Event:
Great Lecture Hall, Nadelberg 6
Organizer:
Englisches Seminar
Politeness in the History of English: An Overview
Politeness in the History of English: An Overview
Guest lecture, University of Basel, 28 November 2022
Andreas H. Jucker, University of Zurich
Abstract
When we think of politeness in English, we tend to think of such stereotypical phrases as “I wonder if you could tell us …”, “perhaps you might like to tell me …” or “can I ask you to read …”. A lot of research has already been carried out assessing the real status of such phrases in Present-day English beyond the stereotype, but in this presentation I am interested in the history of politeness. Have such forms existed ever since the beginning of English? Quick spoiler: no, they haven’t, they are, in fact, quite recent. But if such forms are recent, how were people polite before these forms came into more widespread use? Were people polite at all? And how can we even tell what was polite or not so polite several hundred years ago? For the first 1,000 years or so of the English language, the term “polite” did not even exist.
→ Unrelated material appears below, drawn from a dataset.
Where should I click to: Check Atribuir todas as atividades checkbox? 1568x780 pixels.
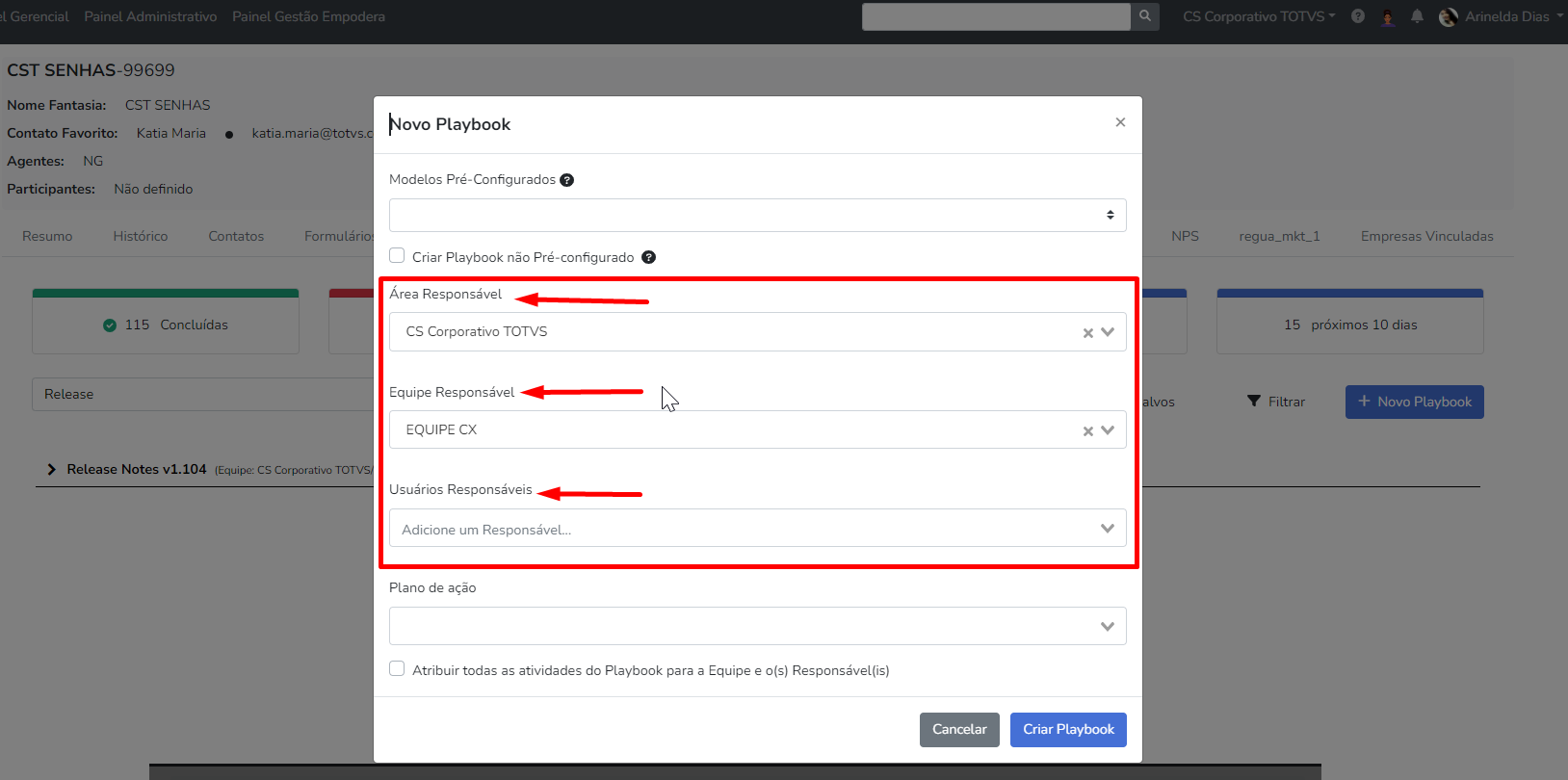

In this lecture, I want to provide some theoretical and methodological background for the investigation of such questions, and I will provide quick snapshots across the entire history of the English language. I will look at some of the terms for appropriate and pleasing behaviour in Old English; at Chaucer’s use of the then newly imported French term courtesy in his Canterbury Tales; at Romeo and Tybalt’s use of you and thou; at the ideological importance of the term politeness in the eighteenth century; and at the rise (and fall!) of non-imposition politeness (as illustrated in the opening phrases of this abstract) in recent decades.
References
Jucker, Andreas H. (2020) Politeness in the History of English. From the Middle Ages to the Present Day. Cambridge: Cambridge University Press.